CIOs and IT managers will no longer provide technology to their companies, but will become “brokers” stitching together internal and external services, according to the report, The Coming Upheaval In Tech Services by Forrester analysts John McCarthy and Pascal Matzke. Although the change will be driven by short-term cost-cutting, the authors say it will produce long-term benefits.

The IT department won’t go away

“It’s a significant change, but it doesn’t mean the IT department will go away,” said Matzke. “It doesn’t mean everything will move to the cloud, but there is a strong shift towards moving capital expenditure away from buying to a rental or services utility.”

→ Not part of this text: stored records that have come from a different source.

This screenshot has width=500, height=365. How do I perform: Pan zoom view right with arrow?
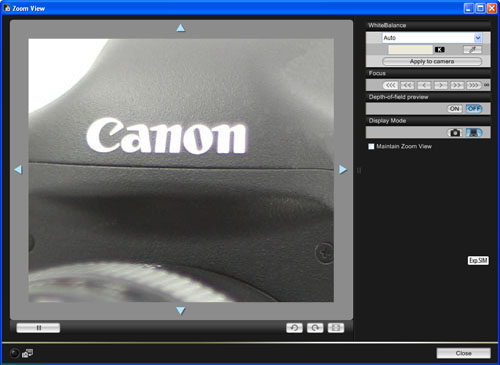(x=343, y=170)
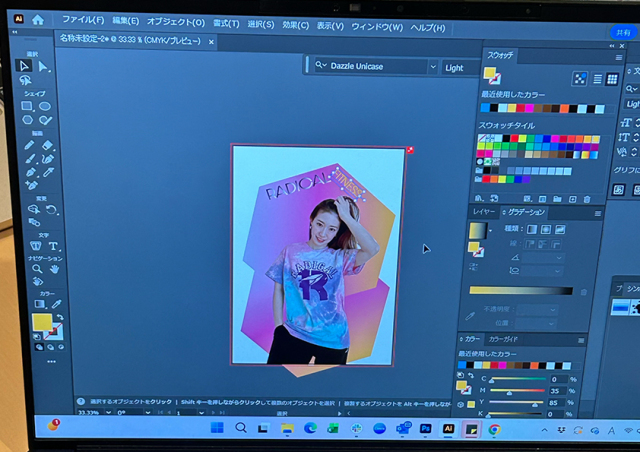Activate the Hand navigation tool
640x452 pixels.
(53, 269)
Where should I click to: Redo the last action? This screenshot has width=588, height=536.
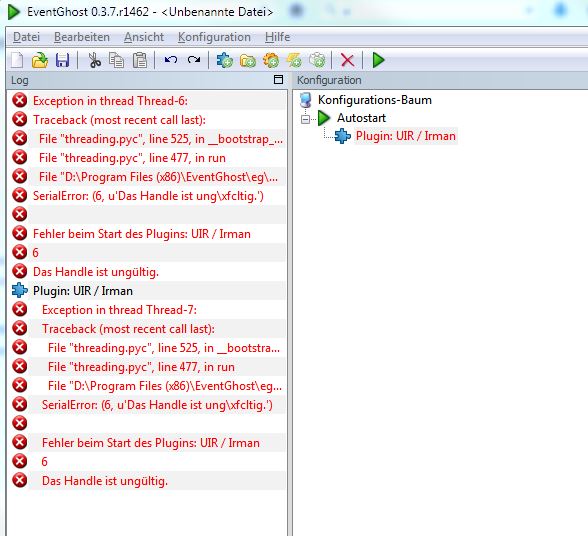[x=194, y=60]
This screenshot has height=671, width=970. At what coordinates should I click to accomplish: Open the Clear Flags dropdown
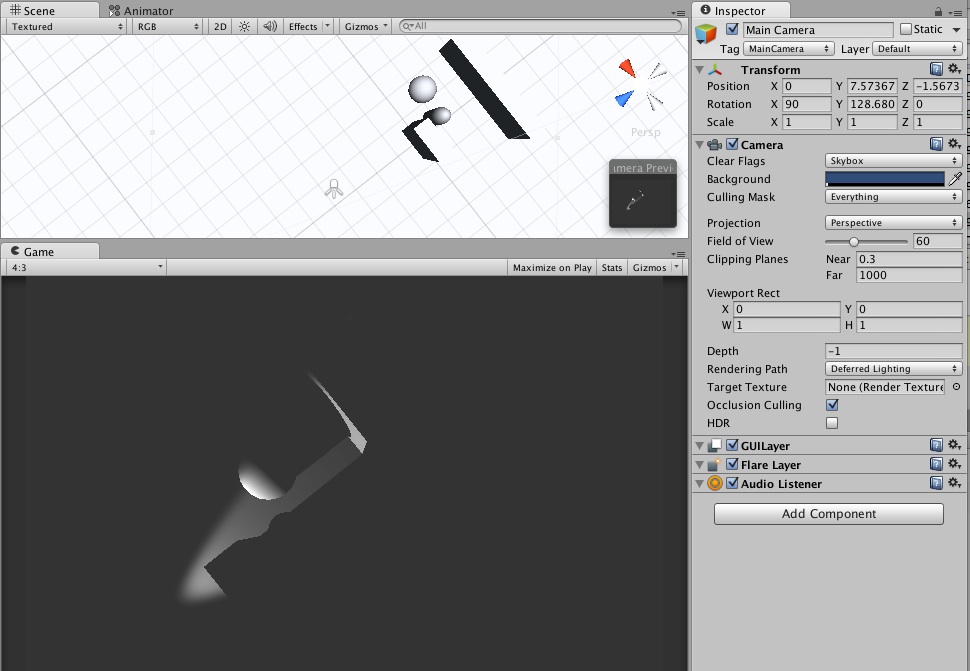point(892,160)
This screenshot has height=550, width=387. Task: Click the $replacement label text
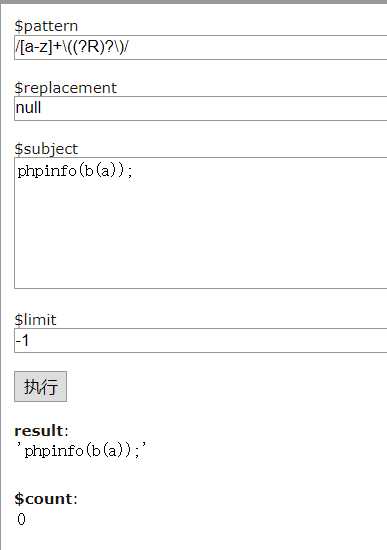[x=65, y=88]
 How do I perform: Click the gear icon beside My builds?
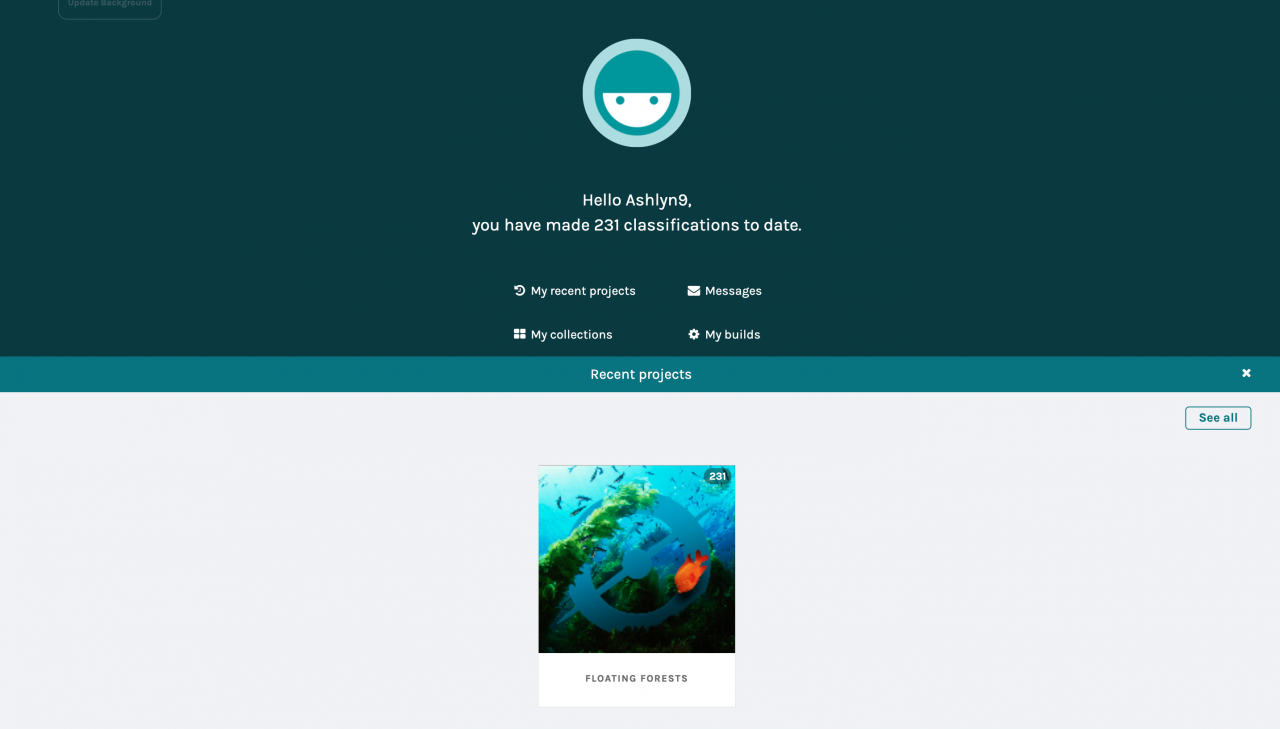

Short-term capital budget cuts, such as those currently under way in the UK’s public sector, are widely expected to boost cloud services or other pay-as-you-go options, as organisations move IT out of the capital budget and into operating costs, in the face of the worst recesion for 70 years.

The move has been criticised as one which will produce short-term savings and long-term costs as IT staff lose control of their organisation’s technology – but Forrester’s analysts believes it is a good thing, and CIOs have to accept that they most lose direct control in order to adapt to the changing circumstances of the IT world.

“The CIO will effectively be freed from a focus on operating expenditure, to a focus on things that can contribute to the business, growing revenue through innovation,” said Matzke. “He has been trapped in a scenario where IT budgets are not rising, but the business demands faster time to market and revenue growth.  He will ultimately be in a much better position to be a real strategic parner, rather than an internal cost centre.”

Building flexibility

A large organisation can still build IT services cheaper, Matzke agreed but, he asked: “How can they build out the same level of flexibility around internally provided services?” Only a service offering from a partner will be flexible enough he said.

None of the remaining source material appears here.